◆ **Entries on finding words and elements**:

# # # # #

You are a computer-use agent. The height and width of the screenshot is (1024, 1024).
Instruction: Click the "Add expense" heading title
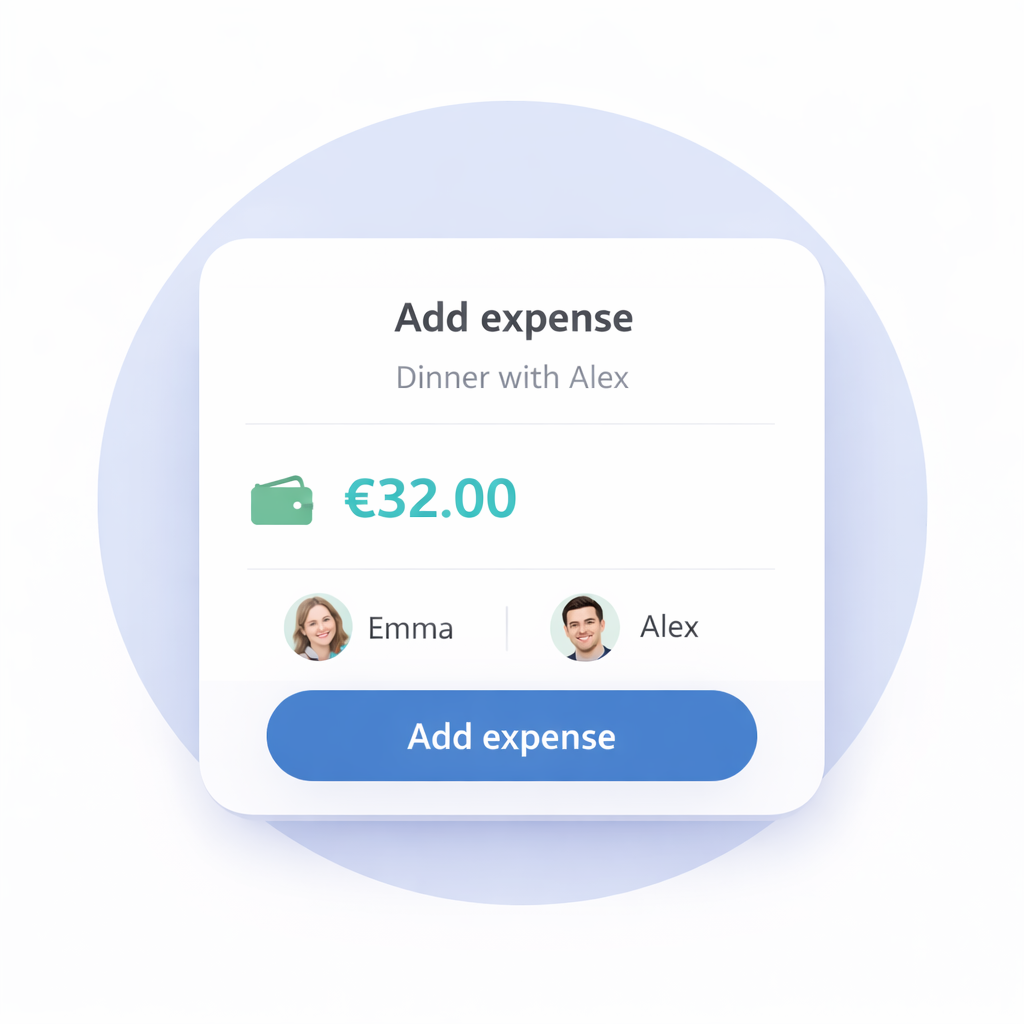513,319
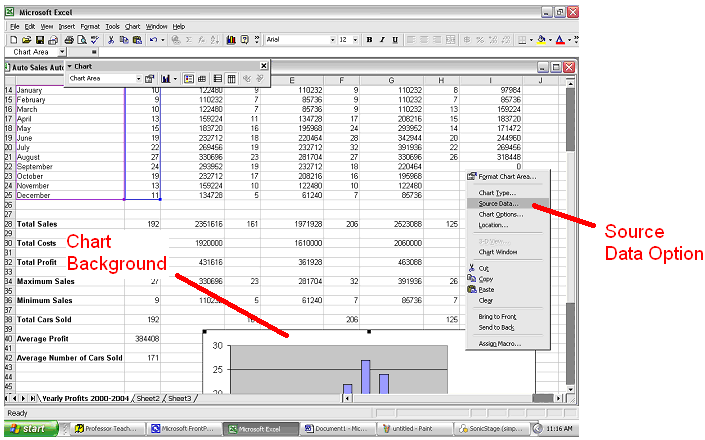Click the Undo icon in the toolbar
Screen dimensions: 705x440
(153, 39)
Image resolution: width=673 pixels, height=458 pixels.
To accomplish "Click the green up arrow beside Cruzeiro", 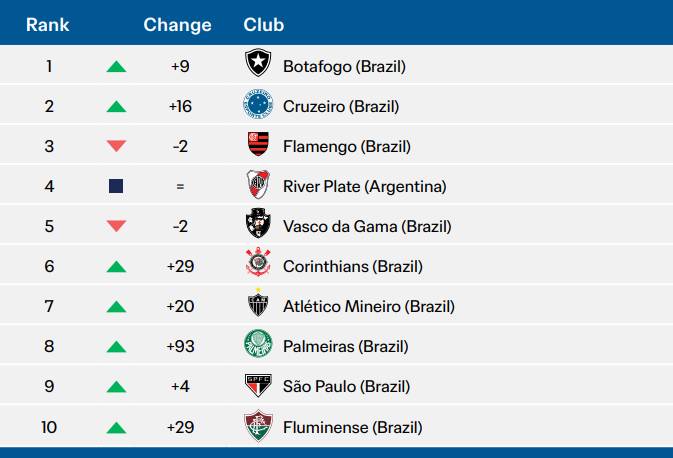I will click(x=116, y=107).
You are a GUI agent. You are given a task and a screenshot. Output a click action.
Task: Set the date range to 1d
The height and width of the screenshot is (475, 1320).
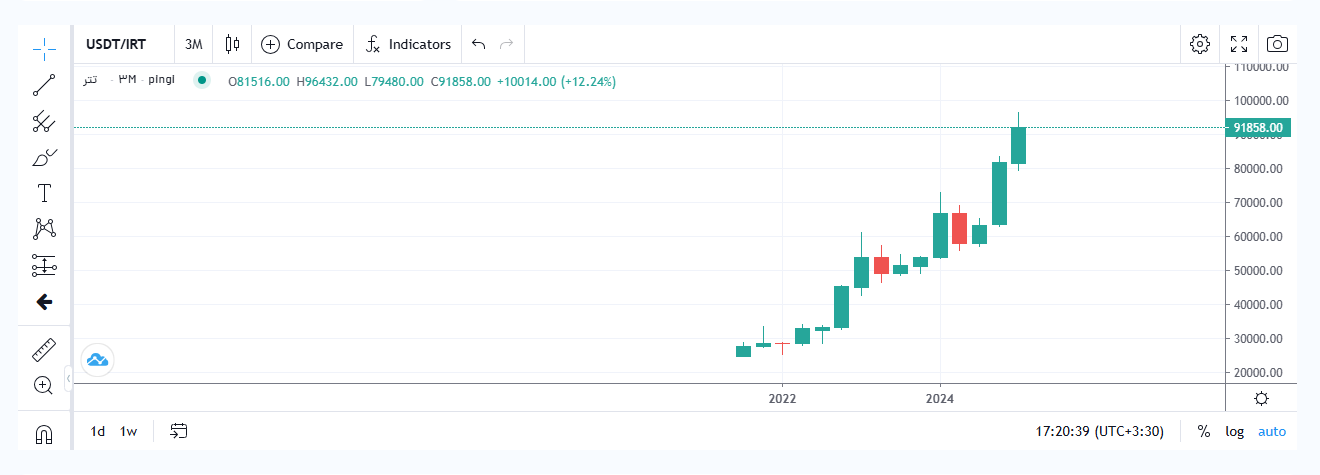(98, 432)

# # # # #

◆ **Task to carry out**:
Collect every row above that contains the string "height" and copy those rows out. Case counts.

◆ **Result**:
You are a computer-use agent. The height and width of the screenshot is (1024, 1024).
Image resolution: width=673 pixels, height=458 pixels.
The height and width of the screenshot is (475, 1320).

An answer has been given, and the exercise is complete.